Les organisations non gouvernementales dénoncent régulièrement la surpopulation carcérale et les violations des droits de l’homme dans les prisons vénézuéliennes. Elles soulignent également les retards de procédure, avec des prisonniers incarcérés pendant des mois sans jugement ou des libérations tardives.
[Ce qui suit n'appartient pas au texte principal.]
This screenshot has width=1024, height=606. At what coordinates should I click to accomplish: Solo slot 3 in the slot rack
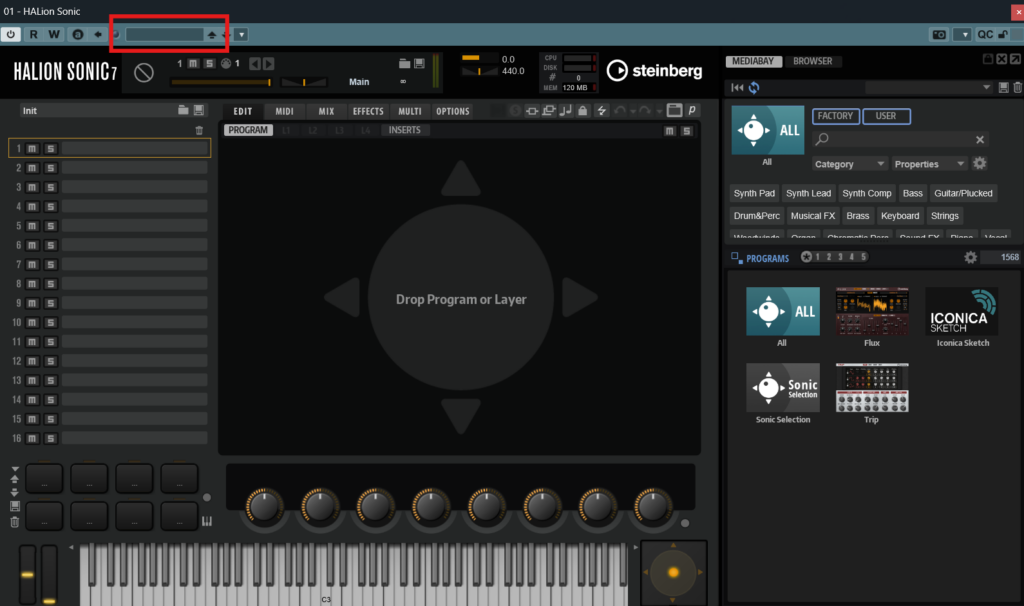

L’ONG Observatorio Venezolano de Prisiones (OVP) a indiqué sur les réseaux sociaux que « 1 200 hommes et plus de 100 femmes privées de liberté à l’Internat judiciaire de Barinas se sont déclarés en grève ». L’OVP ajoute : « Le ministère des Services pénitentiaires ignore les détenus, qui dénoncent les mauvais traitements depuis plus d’une semaine : on ne les écoute pas, au contraire, on leur tire dessus et on leur envoie des gaz ».

Des familles ont assuré que plusieurs prisonniers étaient blessés. Les autorités n’avaient pas réagi officiellement dans l’immédiat.

Un contexte de réforme

En avril, le gouvernement a confirmé la mort de cinq personnes lors d’une mutinerie dans la prison de haute sécurité de Yare III, à 70 km de Caracas. En 2023, l’ancien président Nicolas Maduro avait ordonné une opération militaire pour intervenir dans les principales prisons du pays, contrôlées par des gangs pendant des années. La présidente par intérim Delcy Rodriguez, qui a succédé à Maduro après sa capture par l’armée américaine en janvier, a promis une réforme judiciaire. Cette révolte intervient dans un climat de transformation politique au Venezuela, trois mois après la capture de Maduro.